The trip to the deep Maine woods finds that the old prisoner camp cabins and barracks and buildings had burned to the ground.  Then comes his father’s story about a missing German POW and the son accuses dad of lying.

“But he wasn’t lying,” Bowditch recalls. “Years later, after my dad and I had settled into a life pattern of long estrangements punctuated by awkward visits, I read about the incident in a book….I didn’t know what disturbed me more: that I had doubted my father reflexively, or the wistful look that came into his eyes as he told that story, as if his own greatest wish was to vanish into the woods and never return.”

This prologue has a lot going on.  So does the rest of “The Poacher’s Son.”

The rugged Maine outback almost becomes a central character.  The distinctive Maine sights, sounds and smells (I spent many summers there) practically ooze like sap from every syllable of the story.  Budding rookie game warden Mike Bowditch is complex and struggles with a host of issues, from girlfriend commitment to a broken relationship with his father. (As you get to know the father, you can see why.)  The back story comes out in nifty bits and pieces.  There’s a generous stream of lively details that give the game warden work a solid footing.  Bowditch’s career and life bounce off a series of authority figures. And, finally, Paul Doiron gives “The Poacher’s Son” a strong lesson in land deals and politics in the Maine backcountry.

Minor complaints?  The heart-of-gold guy is a bit obvious and we all know there’s danger ahead for him.  It’s clear he will play a role in smash-up ending, too.  It’s a bit extreme that Bowditch would essentially pick a fight with a tourist-angler and return for more.  And Bowditch broods a bit too much.  (But we were warned.  In the prologue, Bowditch remembers that as a nine-year-old sadness “was a perpetual condition.”)

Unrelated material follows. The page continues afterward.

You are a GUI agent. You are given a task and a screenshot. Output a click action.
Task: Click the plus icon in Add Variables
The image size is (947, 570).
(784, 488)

But “The Poacher’s Son” moves smoothly through a quick plot with plenty of rollercoaster moves.  Doiron takes advantage of the setting in the big finish and the ending turns a pristine Maine setting into a blood-stained mess.  Hard to imagine keeping Bowditch away from a return; just hoping he’s a bit more stalwart, a bit more confident and in charge.

And if there’s another prologue, I’ll read that, too.